Gamespot has been around for a long time. It was the first video game site I frequented once we got a computer back in the 90’s. The reason I list it here for collecting purposes is because of the nifty little feature they add on each specific game page. Let’s look at Final Fantasy VII’s for visual guidance:
Found towards the middle of each game’s page are the “Games You May Like,” These games are essentially the same games you’d find using the above information we’ve gathered but in a clickable link. Use this! I can’t tell you how many hours I’ve spent (more as a child) perusing through these games, finding interesting titles I wouldn’t otherwise know about, and then searching them out for years. You might hit some loops (the similar games listed link back and forth to one another), but this is an incredibly valuable tool if you’re looking for similar games.
I’m listing Screwattack here because I need a specific site, but really any site with a retro section will work. But for all intents and purposes, Screwattack has fit the bill for me for many years now. The site has a “Video Game Vault” feature, which highlights an older game or game series, giving information and/or personal stories about each. These videos are simple, entertaining ways to learn about new games. There are plenty of other video series that do the same thing (just Google or YouTube “top ten video games for XXX system” or “XXX system hidden gems” and you’ll find many), so it’s not a matter of finding them, just discovering a series you enjoy.

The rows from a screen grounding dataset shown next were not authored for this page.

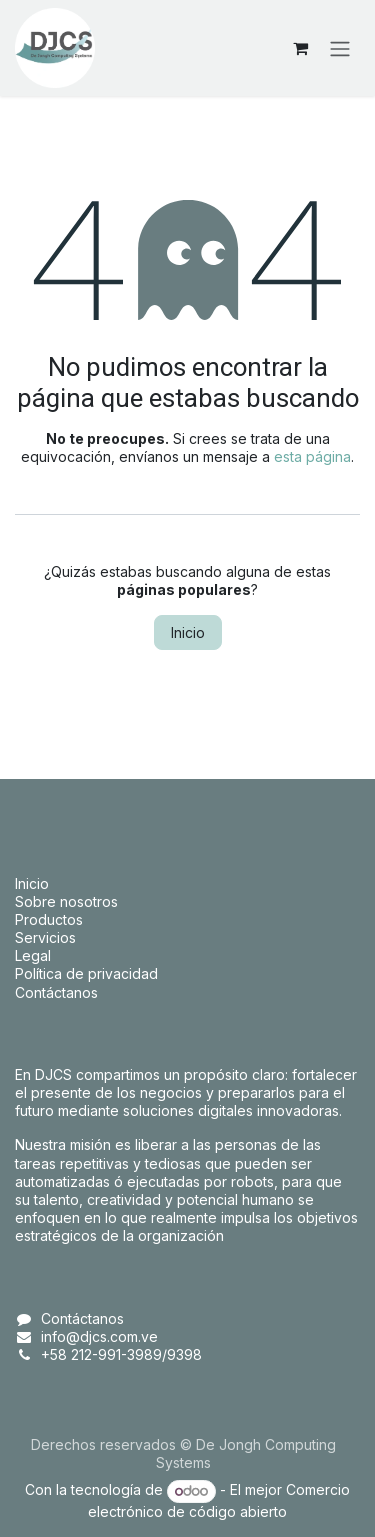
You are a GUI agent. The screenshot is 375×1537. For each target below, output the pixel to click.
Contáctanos (56, 992)
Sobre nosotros (66, 901)
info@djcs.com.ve (99, 1336)
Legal (33, 955)
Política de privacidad (86, 973)
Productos (49, 919)
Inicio (188, 632)
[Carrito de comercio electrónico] (300, 48)
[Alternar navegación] (340, 48)
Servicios (45, 937)
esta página (312, 456)
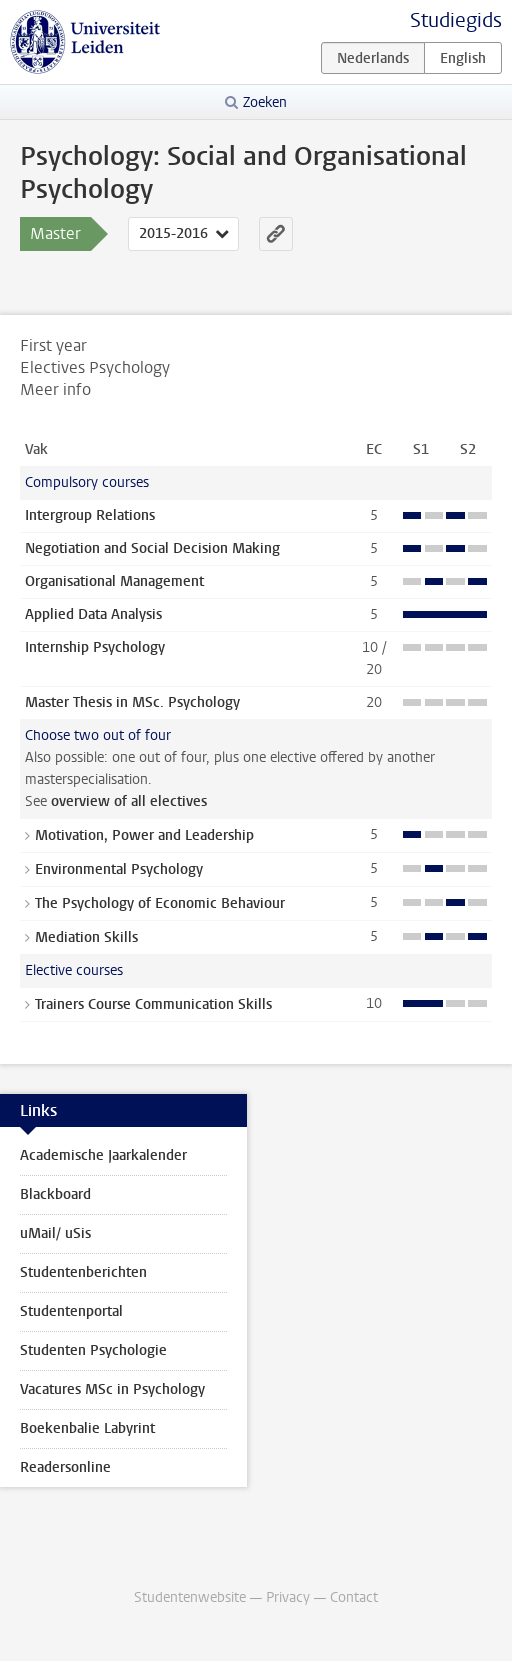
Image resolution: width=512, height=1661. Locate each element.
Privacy (288, 1597)
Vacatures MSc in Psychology (112, 1389)
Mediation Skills (86, 937)
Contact (354, 1597)
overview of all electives (129, 801)
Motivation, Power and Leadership (144, 835)
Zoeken (265, 102)
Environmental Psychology (119, 869)
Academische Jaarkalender (103, 1155)
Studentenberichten (83, 1272)
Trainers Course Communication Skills (153, 1004)
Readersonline (65, 1467)
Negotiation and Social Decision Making (152, 548)
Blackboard (55, 1194)
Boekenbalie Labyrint (87, 1428)
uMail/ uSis (55, 1233)
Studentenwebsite (190, 1597)
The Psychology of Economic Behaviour (160, 903)
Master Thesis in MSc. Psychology (132, 702)
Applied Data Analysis (93, 614)
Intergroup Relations (90, 515)
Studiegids (456, 20)
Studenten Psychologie (93, 1350)
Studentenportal (71, 1311)
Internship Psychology (95, 647)
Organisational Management (114, 581)
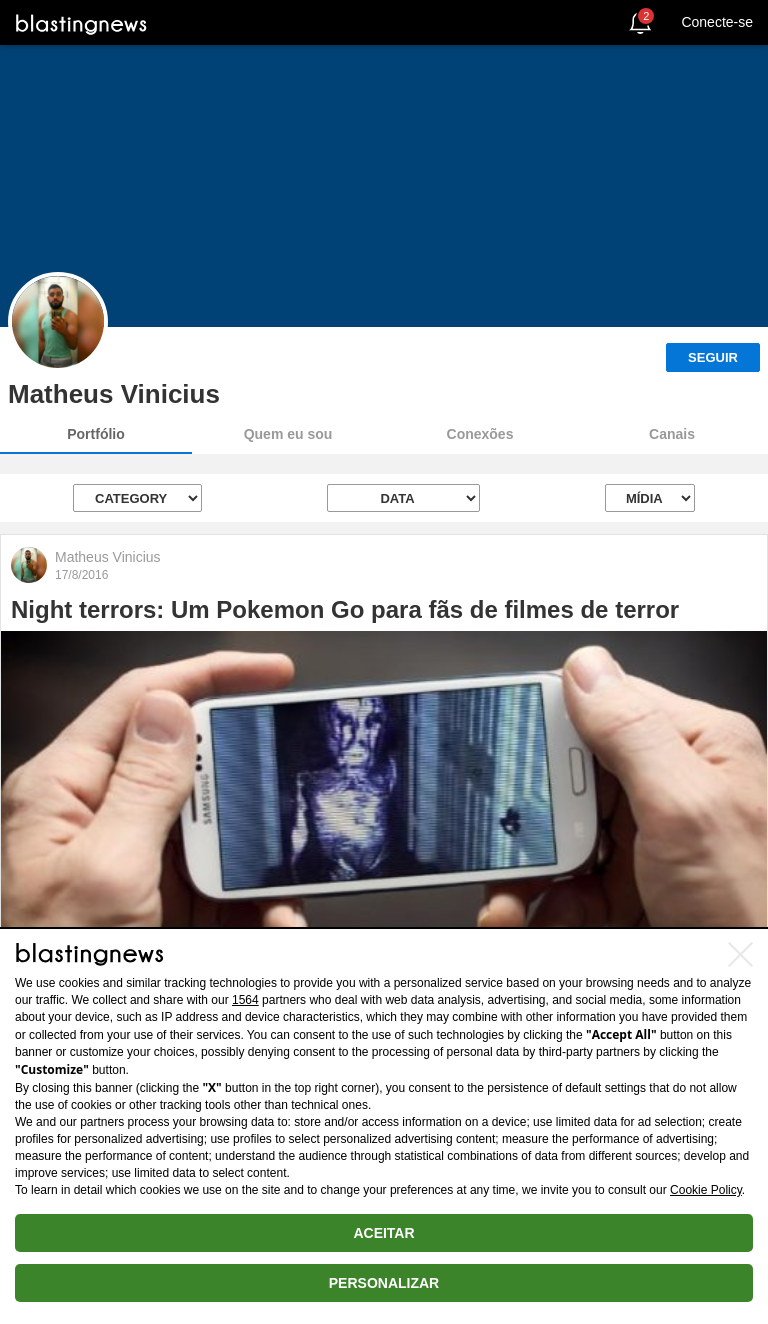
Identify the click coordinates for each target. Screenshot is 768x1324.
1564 (245, 1000)
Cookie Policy (706, 1190)
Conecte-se (717, 22)
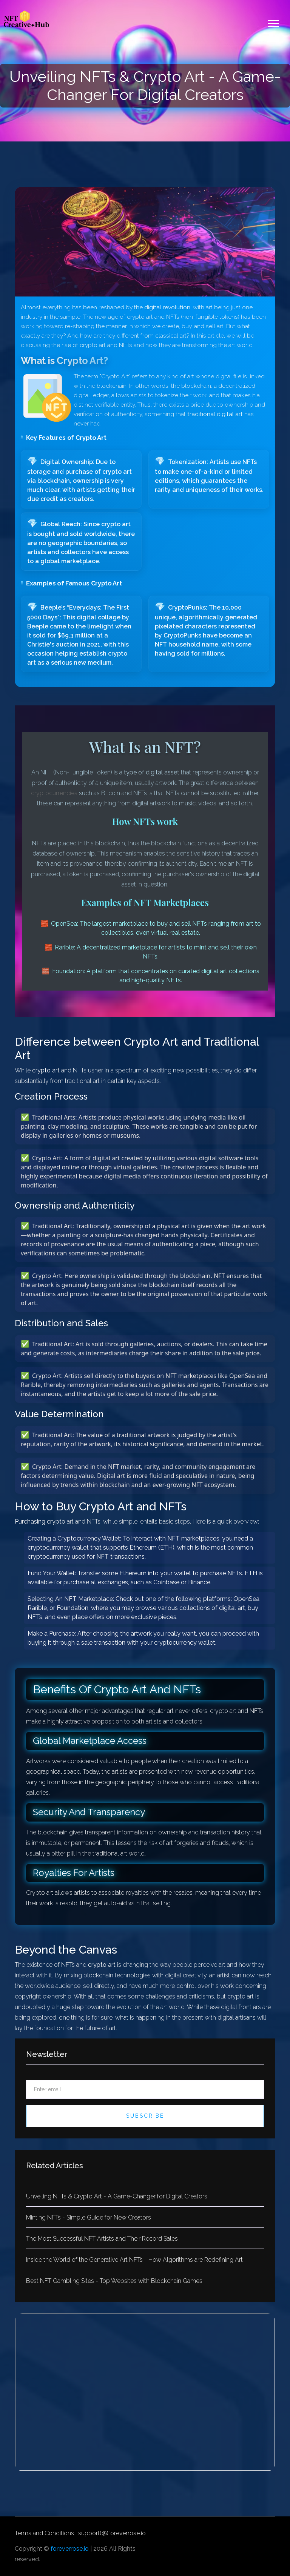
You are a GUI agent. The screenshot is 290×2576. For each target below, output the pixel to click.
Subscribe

Lastly we’re heading back to our friend Wikipedia. This method is more mundane than the rest but can still produce results. The crowdsourced network has compiled a list of all known released games for just about every system. Not only can this be used as a checklist for a collector, but it’s also a straightforward way to shed light on relatively unknown games and game accessories. I personally go through the lists for a random console every now and then, just to brush up on my knowledge when I’m out hunting. This is the most time consuming method and doesn’t always produce as much as other ways discussed, but it’s definitely the most comprehensive way to find games.
The final piece of advice I can give you as a game collector is to remember what you’re looking at while shopping for games. By that I mean to remember names of games, cover art, genres, anything like that. This way if you’re unaware of a game you’re looking at, you can look it up later and perhaps conclude it’s a game you’d like to own. This is one of the best parts of collecting: finding out about new games! So long as you remain aware of the details stated above (or any other criteria I’ve omitted that you personally find helpful) then you’ll be a guru of games in no time!